**INPUT**
⟨
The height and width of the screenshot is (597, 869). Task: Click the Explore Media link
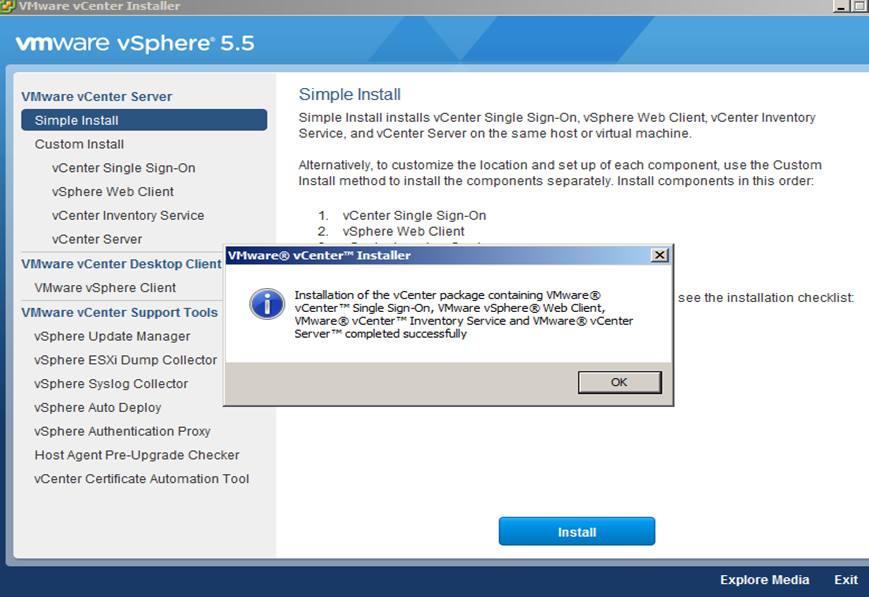coord(765,580)
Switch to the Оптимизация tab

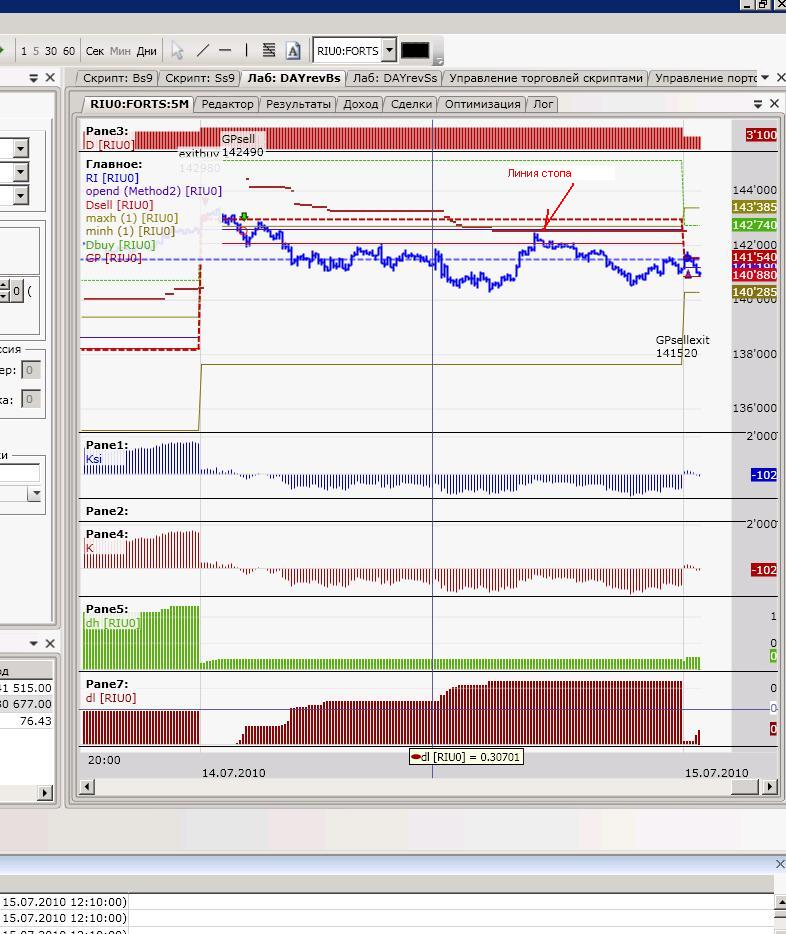[x=482, y=104]
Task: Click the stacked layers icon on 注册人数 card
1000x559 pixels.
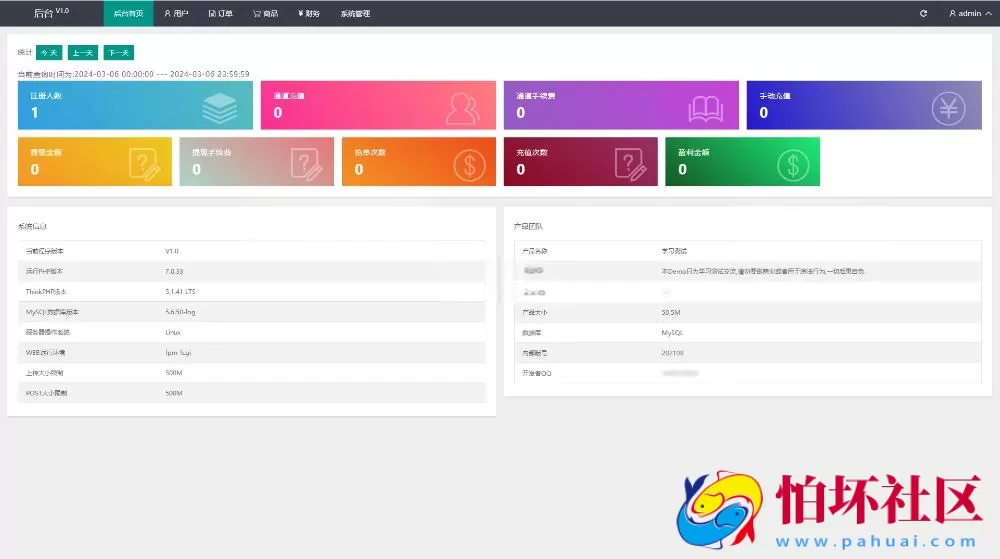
⟩
Reproduce the listing above from the line that contains "Task: Click the stacked" through its final line, exactly and with nothing added. Omit the images.

**SOLUTION TO THIS TASK**
Task: Click the stacked layers icon on 注册人数 card
1000x559 pixels.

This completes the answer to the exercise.